BCNA’s Ballot Endorsements – Remember to Vote on March 3

The BCNA Board of Directors has reviewed the statewide and local propositions from the perspective of our neighborhood values and input from our members, including residents and businesses.  We have endorsed the only statewide proposition (Prop 13 school bond) and all but one of the San Francisco ballot measures. Please vote on March 3!

  • Prop 13 (School Bond): $15 billion in bonds for school and college facilities. BCNA SUPPORTS.
  • Prop A (City College Job Training, Repair and Earthquake Safety Measure): Allows city college district to sell $845 million in bonds to perform improvements to school buildings, including seismic retrofits. BCNA SUPPORTS.
  • Prop B (San Francisco Earthquake Safety and Emergency Response Bond): Allows the city to sell $628.5 million in bonds to finance infrastructure improvements at police and fire stations, 911 call center, and other disaster-response facilities. Funds an expansion of the city’s emergency firefighting water system, which supplies firefighters with high-pressure water. BCNA SUPPORTS.
  • Prop C (Retiree Health Care Benefits for Former Employees of the San Francisco Housing Authority): Ensures city employees are not penalized by a gap in their work for the city due to the collapse of the San Francisco Housing Authority. NO POSITION.
  • Prop D (Vacancy Tax): Imposes a fee on landlords whose storefronts have been empty for more than 182 days. The tax, championed by Supervisor Aaron Peskin, would start at $250 per linear foot of storefront in year one and double in each consecutive year. The measure would affect the city’s thirty-odd neighborhood commercial corridors, including Union Street, West Portal, and Haight Street, starting in 2021. BCNA SUPPORTS.

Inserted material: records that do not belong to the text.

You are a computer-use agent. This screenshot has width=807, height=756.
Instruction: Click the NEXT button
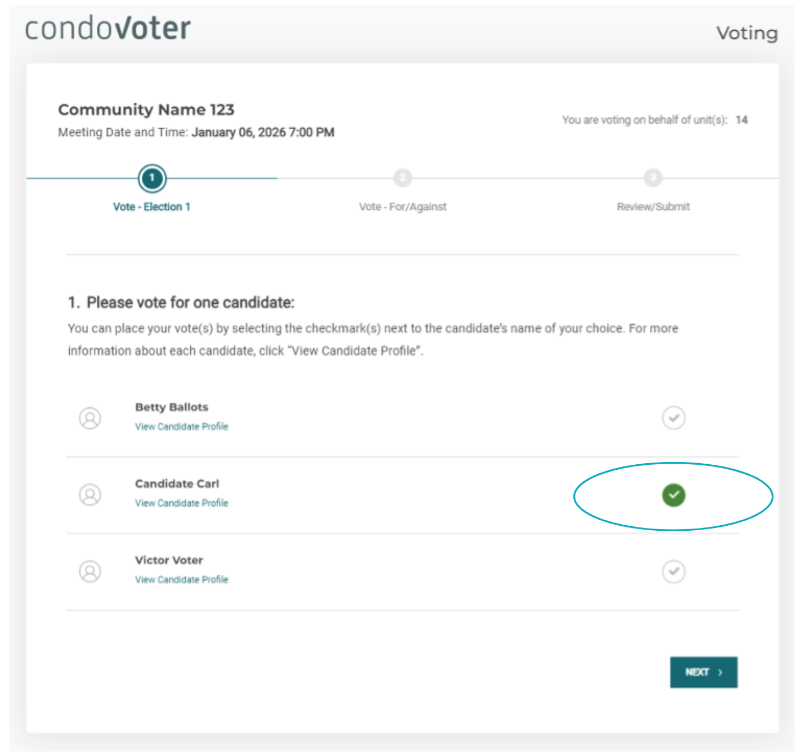click(x=704, y=672)
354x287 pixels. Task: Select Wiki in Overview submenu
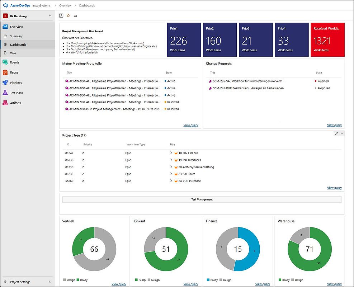coord(13,53)
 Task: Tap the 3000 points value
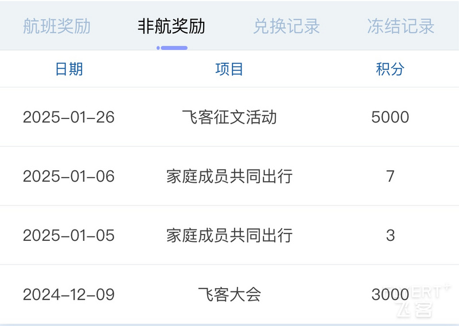coord(390,294)
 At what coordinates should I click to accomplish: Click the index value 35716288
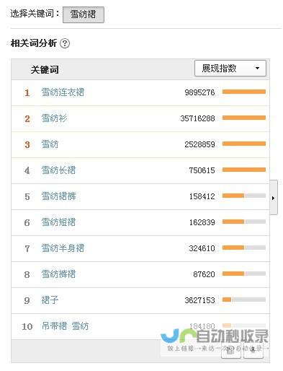(x=197, y=118)
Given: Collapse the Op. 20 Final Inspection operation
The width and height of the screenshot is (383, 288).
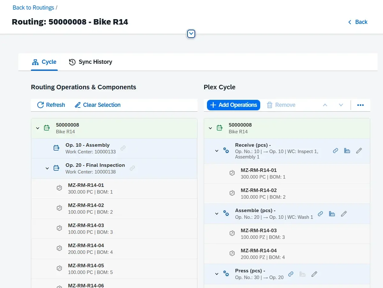Looking at the screenshot, I should pyautogui.click(x=47, y=168).
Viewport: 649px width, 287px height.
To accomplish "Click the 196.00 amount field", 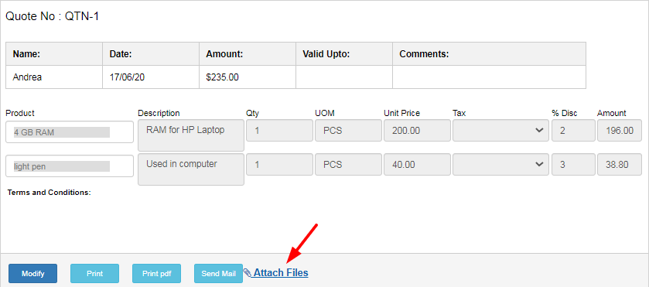I will (x=620, y=131).
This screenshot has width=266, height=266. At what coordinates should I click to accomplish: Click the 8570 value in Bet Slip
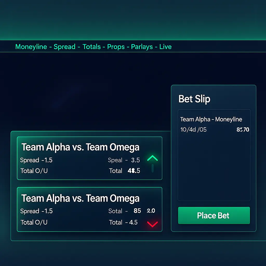click(x=243, y=129)
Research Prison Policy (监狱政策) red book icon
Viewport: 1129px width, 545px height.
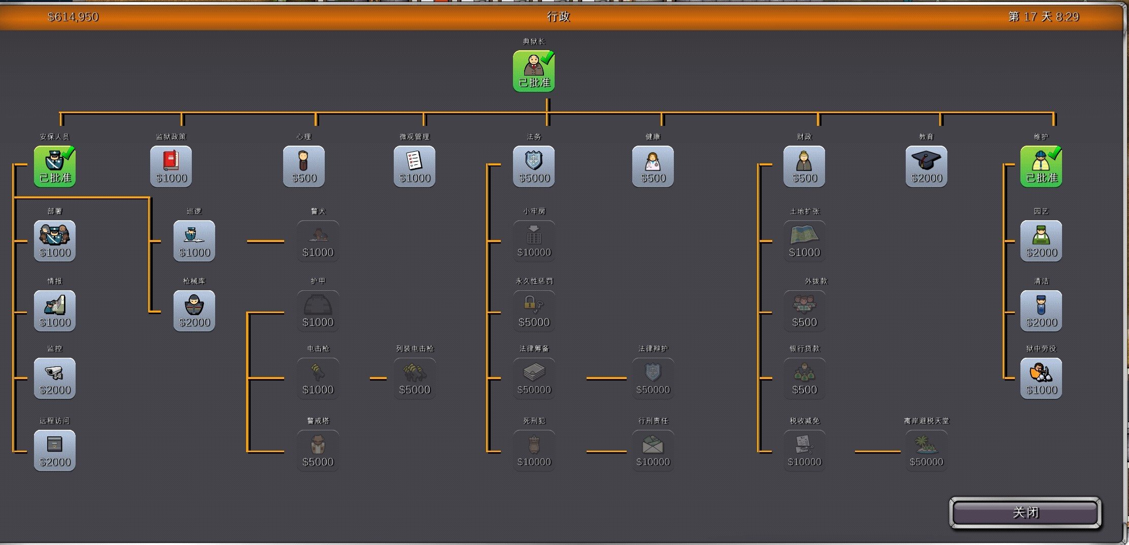click(x=171, y=166)
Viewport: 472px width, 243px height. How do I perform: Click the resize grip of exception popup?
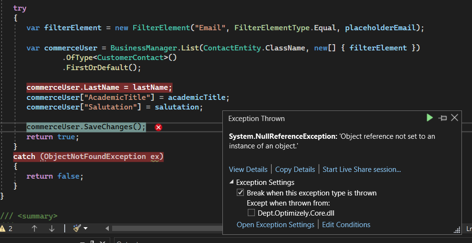click(457, 230)
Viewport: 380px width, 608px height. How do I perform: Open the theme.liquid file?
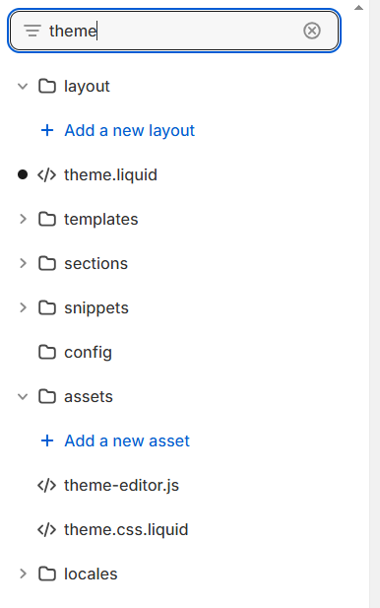[111, 174]
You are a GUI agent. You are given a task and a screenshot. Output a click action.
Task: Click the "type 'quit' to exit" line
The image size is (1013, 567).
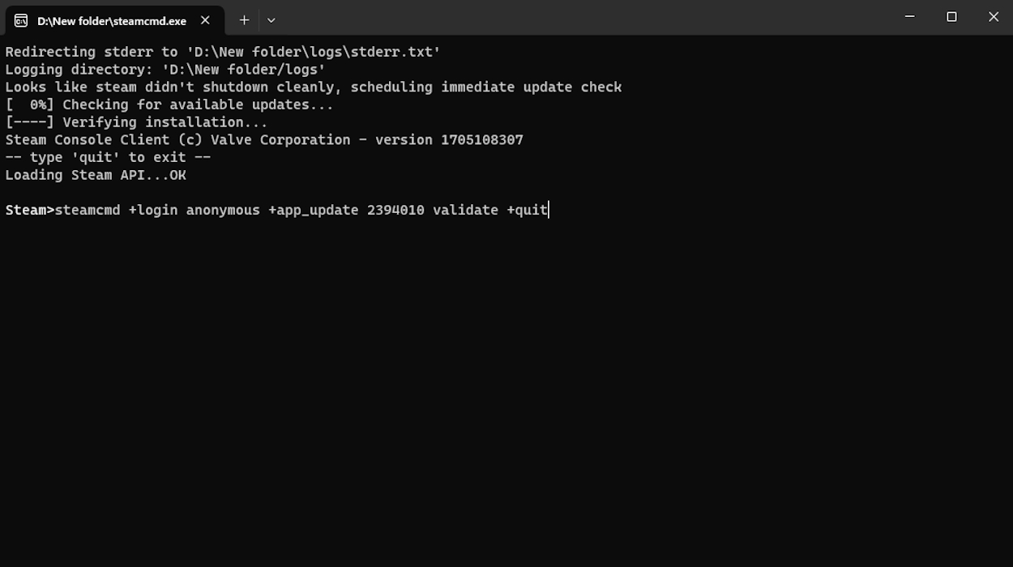pyautogui.click(x=108, y=158)
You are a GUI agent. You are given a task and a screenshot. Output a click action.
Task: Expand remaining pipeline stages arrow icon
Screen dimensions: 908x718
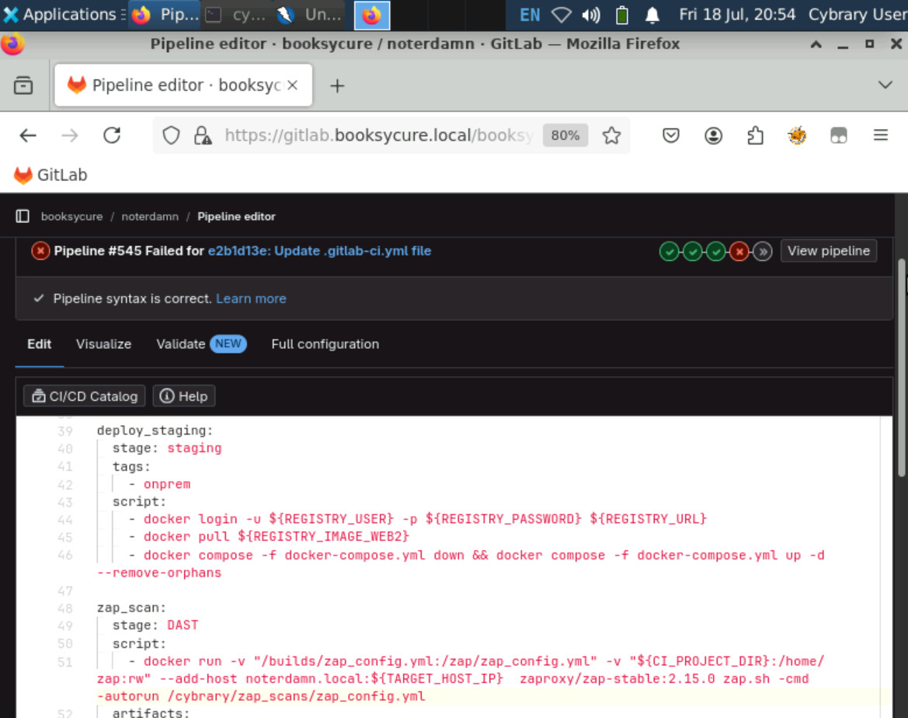(763, 251)
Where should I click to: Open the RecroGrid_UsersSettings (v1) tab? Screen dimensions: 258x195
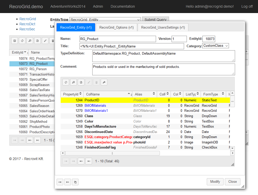tap(163, 27)
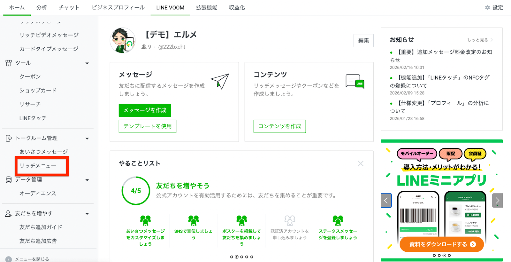Click the SNSで宣伝しましょう task icon
The height and width of the screenshot is (262, 511).
(x=193, y=220)
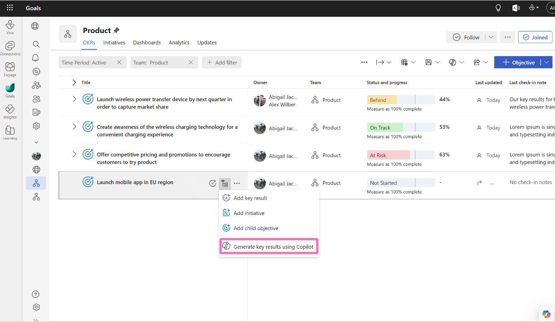555x322 pixels.
Task: Click the search icon in the sidebar
Action: click(36, 44)
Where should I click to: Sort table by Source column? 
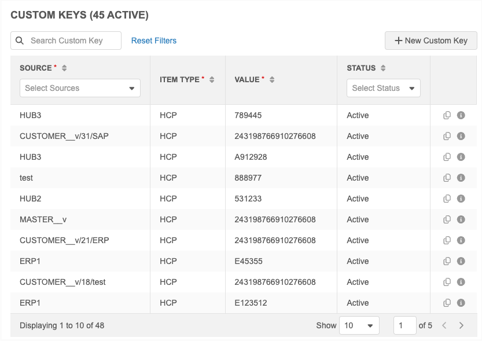64,68
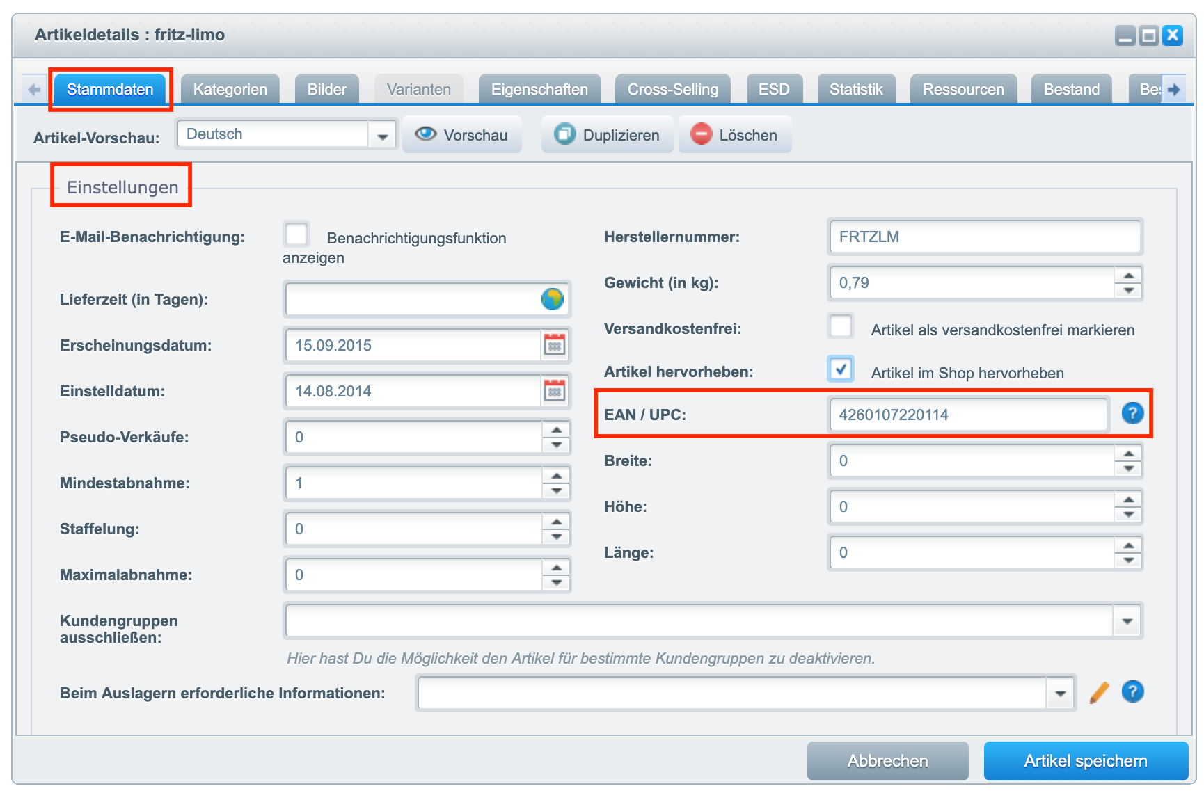This screenshot has height=793, width=1204.
Task: Click the Artikel speichern button
Action: [1085, 761]
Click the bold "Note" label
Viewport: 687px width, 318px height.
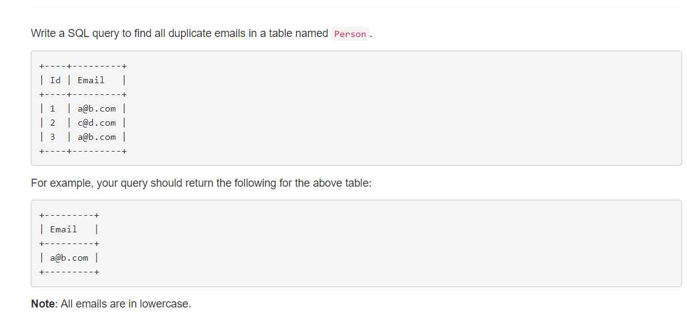pos(42,304)
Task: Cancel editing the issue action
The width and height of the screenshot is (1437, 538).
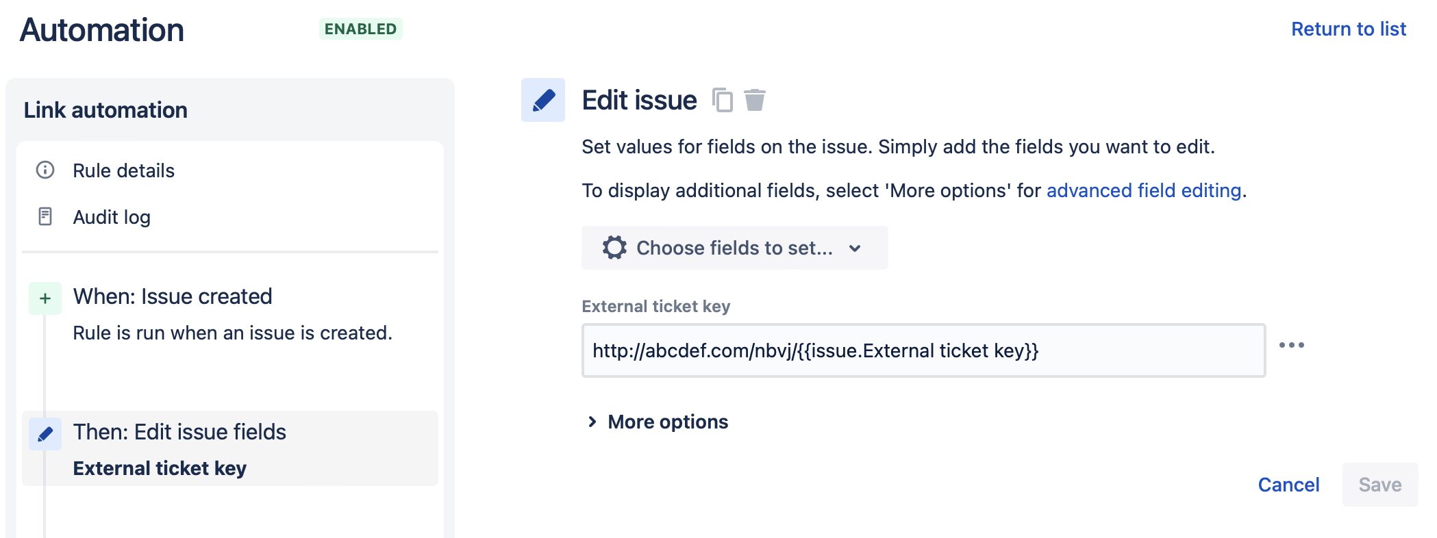Action: [1288, 485]
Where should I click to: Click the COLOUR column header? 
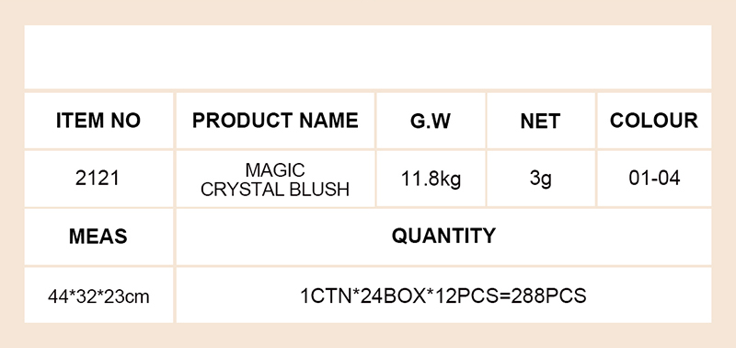tap(654, 121)
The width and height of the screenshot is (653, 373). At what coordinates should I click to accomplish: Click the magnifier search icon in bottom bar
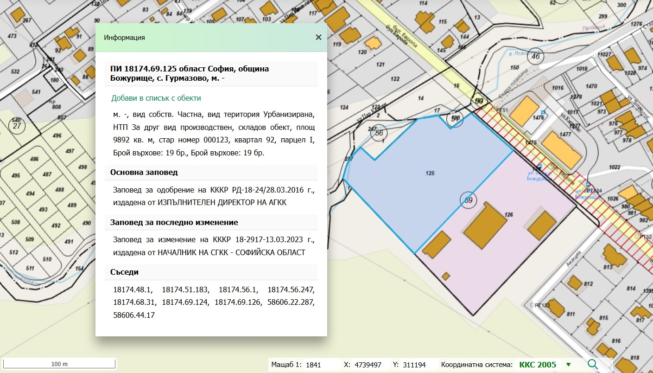(x=594, y=365)
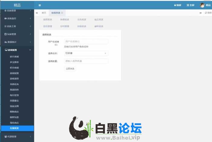Click the 立即发送 button
Screen dimensions: 212x142
tap(70, 69)
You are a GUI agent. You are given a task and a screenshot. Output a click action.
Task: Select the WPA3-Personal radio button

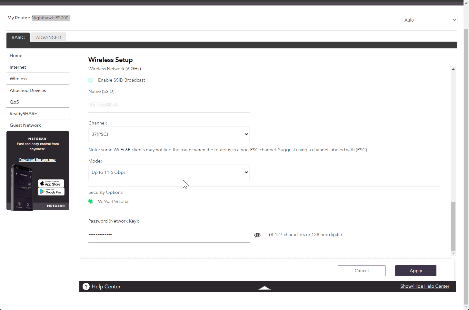91,201
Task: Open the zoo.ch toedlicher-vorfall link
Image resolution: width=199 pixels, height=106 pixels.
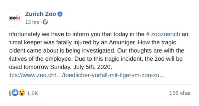Action: coord(87,75)
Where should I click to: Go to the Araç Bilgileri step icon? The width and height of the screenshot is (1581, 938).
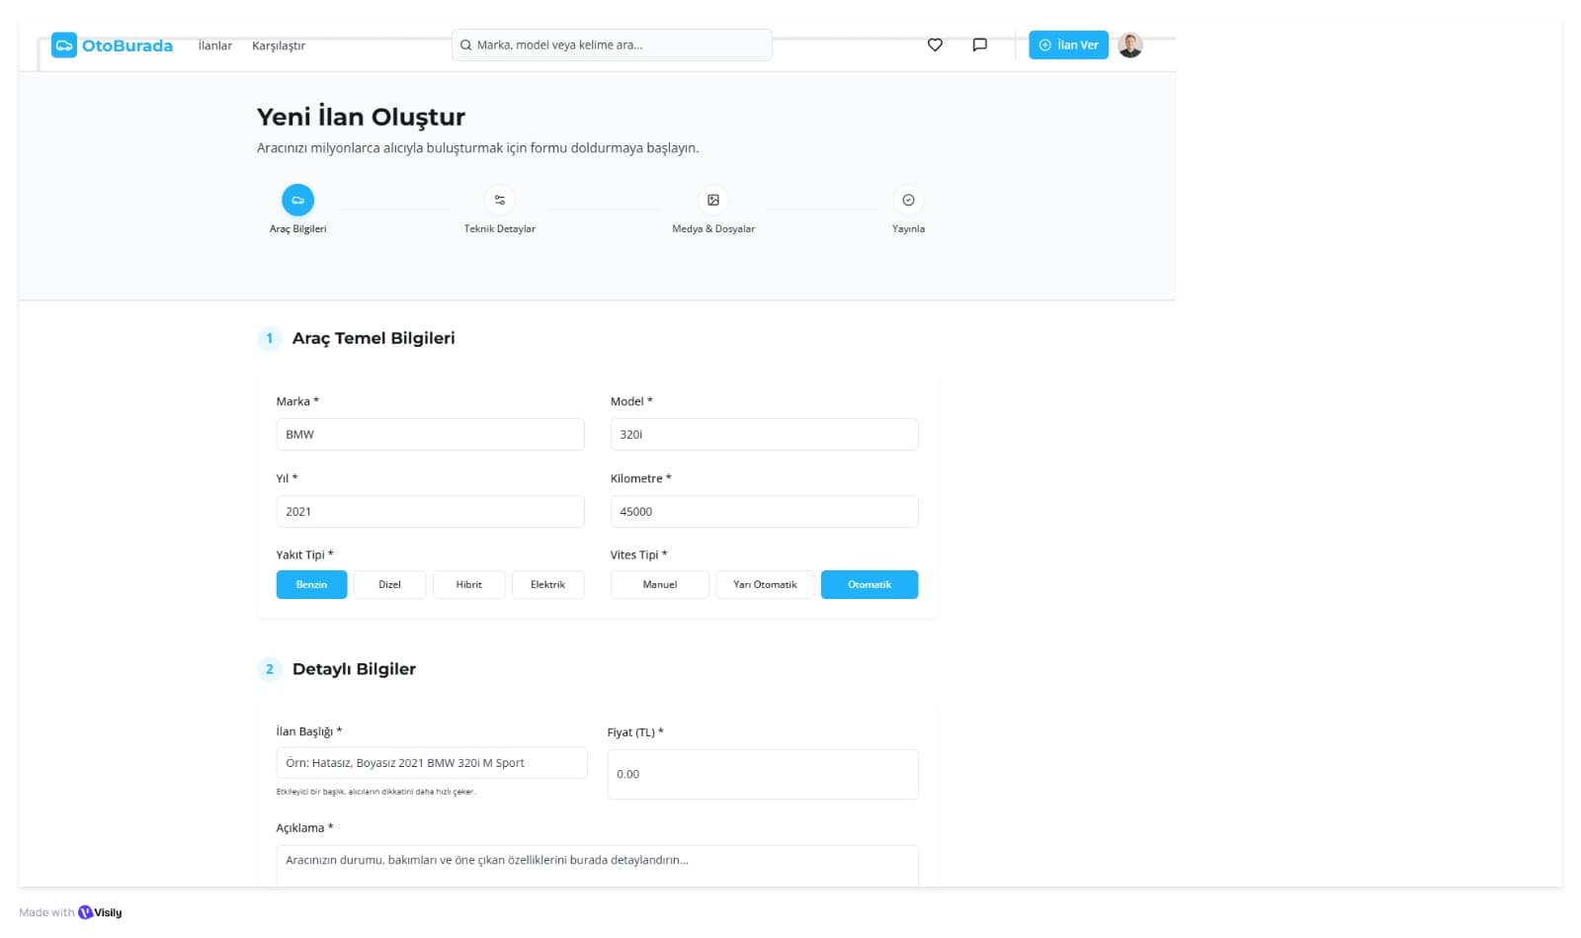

  • Prop E (Office Development Limits): Would restrict future office development if San Francisco fails to meet state-mandated affordable housing goals. Currently, San Francisco only allows a certain amount of office space to be approved every year. Prop. E would further lower the amount of office space that could be approved by a percentage equal to the city’s shortfall in approving affordable housing development. While some restraint on unbridled growth of large office building construction seems desirable, this measure lacks the balance needed to develop more affordable housing along with commercial interests, including neighborhood-serving retail. We believe this measure needs more review and debate. BCNA OPPOSES.